Keurig Green Mountain Inc. (NASDAQ: GMCR) was supposed to see its next big leg up in the business come from its arrangement that ties in with Coca-Cola Co. (NYSE: KO), and of course Coca-Cola owns a big stake of Keurig Green Mountain. It turns out that the launch of Keurig Kold and the pricing of the machines may become a windfall for SodaStream International Ltd. (NASDAQ: SODA).
As of February, Coca-Cola had a 16% stake in Keurig Green Mountain, with its 25.87 million shares at the time. Still, the media presentation left enough issues about the pricing that Keurig shares hit a 52-week low. SodaStream has had problems of its own, and its 52-week low in February put shares down by more than two-thirds from the levels seen in mid-2013.
The Keurig Kold is now facing a slower than anticipated release, and with prices that are higher than what was expected. A slower release is good for SodaStream — as is the higher price.
Stifel’s analyst team now does not expect real holiday season retail distribution of Keurig Kold until 2016. That is just that much more of a win for SodaStream. For instance, at Costco consumers can buy the SodaStream Metal Source Soda Machine for $99.99. The media reports now are that the Keurig Kold will run $299 to $369.
So, the question here will boil down to growth versus value. SodaStream may have been on the market longer and may have slowed down in growth, but the relative pricing might be a disaster for Keurig and a victory for SodaStream. Analysts still expect a 15% decline in sales (to $435 million) for SodaStream in 2015 and a 7% revenue gain in 2016 (to $465 million).
Keurig sales are expected to grow not even 2% in 2015 (to $4.8 billion) but to grow 13% in 2016 (to $5.4 billion). The difference here is the timing of the fiscal year for Keurig, with a September year-end missing the holiday season. Those estimates might be coming down handily now.
Keurig shareholders even got to see news that Glancy Prongay & Murray is now “investigating potential claims on behalf of investors of Keurig Green Mountain” related to the company’s recent disclosures regarding slowdowns in the sale of the Keurig 2.0 brewer and about the delayed launch of the Keurig Kold brewer. In short, that is a prelude to a class action suit.
Keurig shares were down over 7% on Friday at $95.40, with more than 5.5 million shares trading hands in the first 90 minutes of trading. That is already over three-times the normal trading volume. It also hit a 52-week low of $93.34 earlier in the day, down from a 52-week high of $158.85. The consensus analyst target price is $124.50. All of a sudden, Coca-Cola’s investment is looking less rewarding.

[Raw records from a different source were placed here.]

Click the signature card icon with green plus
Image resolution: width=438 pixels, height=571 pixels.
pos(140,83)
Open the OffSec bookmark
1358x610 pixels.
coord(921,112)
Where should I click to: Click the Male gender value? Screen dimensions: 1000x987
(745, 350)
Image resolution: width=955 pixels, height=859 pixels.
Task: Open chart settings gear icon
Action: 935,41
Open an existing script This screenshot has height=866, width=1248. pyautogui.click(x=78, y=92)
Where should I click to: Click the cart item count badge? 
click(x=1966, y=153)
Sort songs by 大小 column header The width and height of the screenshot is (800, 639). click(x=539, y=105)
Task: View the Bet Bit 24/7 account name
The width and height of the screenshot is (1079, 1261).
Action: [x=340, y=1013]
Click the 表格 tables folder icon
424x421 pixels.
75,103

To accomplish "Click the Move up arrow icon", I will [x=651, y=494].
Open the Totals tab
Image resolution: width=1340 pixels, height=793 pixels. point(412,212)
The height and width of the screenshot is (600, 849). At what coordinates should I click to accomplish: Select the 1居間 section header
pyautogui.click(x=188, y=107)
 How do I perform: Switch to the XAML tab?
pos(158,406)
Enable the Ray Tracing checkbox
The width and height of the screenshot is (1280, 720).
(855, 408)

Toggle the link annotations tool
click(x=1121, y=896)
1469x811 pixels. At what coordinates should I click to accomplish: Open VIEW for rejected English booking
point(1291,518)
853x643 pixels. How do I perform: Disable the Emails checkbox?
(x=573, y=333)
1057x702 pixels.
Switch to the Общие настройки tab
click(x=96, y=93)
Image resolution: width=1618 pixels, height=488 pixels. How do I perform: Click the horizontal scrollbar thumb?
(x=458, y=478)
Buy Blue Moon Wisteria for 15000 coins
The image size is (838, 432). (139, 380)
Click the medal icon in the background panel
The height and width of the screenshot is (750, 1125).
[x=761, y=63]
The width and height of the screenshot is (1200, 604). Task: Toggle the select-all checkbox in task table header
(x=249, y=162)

SodaStream shares were up 2.6% at $22.30 in the first 90 minutes of trading, but its volume of 220,000 shares was still not even half of an average day’s trading volume. SodaStream shares have a 52-week range of $16.80 to $41.33, and the stock’s consensus price target is only $21.67.
Is the short interest helping or hurting here? For the April 30 settlement date, Keurig saw its short interest increase to 7.96 million, with 7.0 days to cover, from 7.03 million with 6.3 days to cover in mid-April. These are the first two readings where Keurig had more than 7 million shares short since last September. SodaStream saw its short interest increase slightly to 3.39 million, with 8.8 days to cover, from the previous reading of 3.17 million with 8.4 days to cover.
With Coca-Cola as a backer of Keurig, one might have considered that they could have used predatory pricing to gain market share against SodaStream. If all the available information turns out to be true, that just does not look like the case here.
Keurig shares initially rose handily around its Coca-Cola stake deal — and SodaStream shares have fallen substantially. A stumble at Keurig does not assure a victory for SodaStream, but it certainly could end up being an accidental win.